Urinary Electrolyte Excretion in Dogs with Myxomatous Mitral Valve Disease

Abstract: Background Progressive myxomatous mitral valve disease (MMVD) is associated with reflex neuroendocrine responses, including fluid retention associated with excess renal sodium avidity. Hypothesis/Objectives We hypothesized that urinary sodium fractional excretion (FENa) will be lowest in dogs with late stage B2 MMVD, and highest in stage C; Stage C dogs receiving quadruple therapy will have higher FENa than those on dual therapy; and duration of furosemide therapy will be negatively correlated with FENa. Animals Client-owned dogs with MMVD (135): 45 dogs in Stages B1, B2 and C, respectively. Methods Retrospective cross-sectional study using archived samples collected between November 2007 and June 2024. Demographic information, medical history and echocardiographic measurements were obtained from clinical records.

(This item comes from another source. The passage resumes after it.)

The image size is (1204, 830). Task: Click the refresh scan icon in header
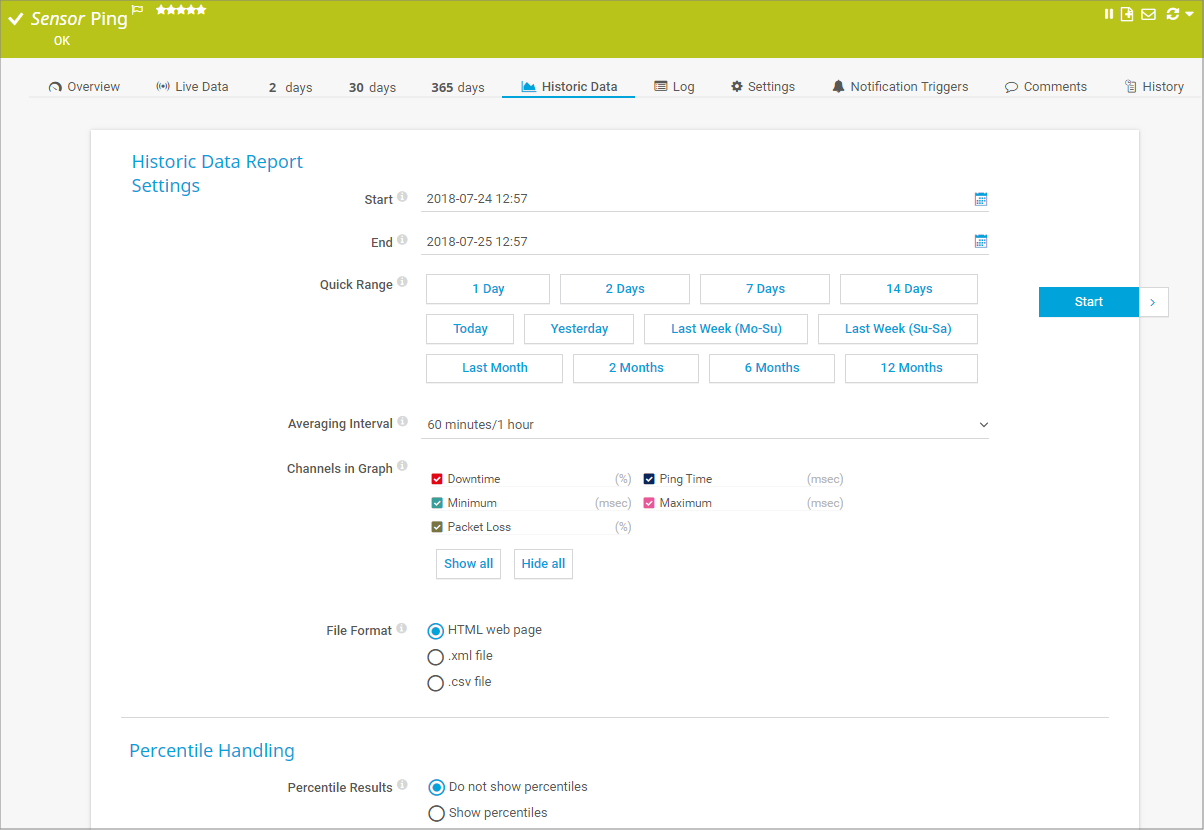click(x=1173, y=14)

Creatinine and electrolyte (Na+, K+, Cl-) concentrations were measured in urine and serum samples. Kruskal-Wallis, Mann-Whitney U and Spearman’s rank correlation tests were used. Results Stage C dogs had higher FENa (median 0.53%, IQR 0.11-0.78) compared to B1 dogs (0.28%, IQR 0.11-0.42; P = 0.04), whereas FENa was not different comparing stage B2 (0.31%, IQR 0.16-0.5) with stage B1 (P = 1.00) or C dogs (P = 0.294). In stage C dogs, FENa was not different with quadruple therapy (0.47%, IQR 0.19-0.7) compared with dual therapy (0.59%, IQR 0.07-1.17; P = 0.830). There was no correlation between FENa and duration of furosemide therapy (P = 0.630). Conclusions and clinical importance Diuresis is a primary driver for urinary sodium excretion in dogs with MMVD. Stage B2 dogs cannot be differentiated from other stages based on urinary sodium excretion.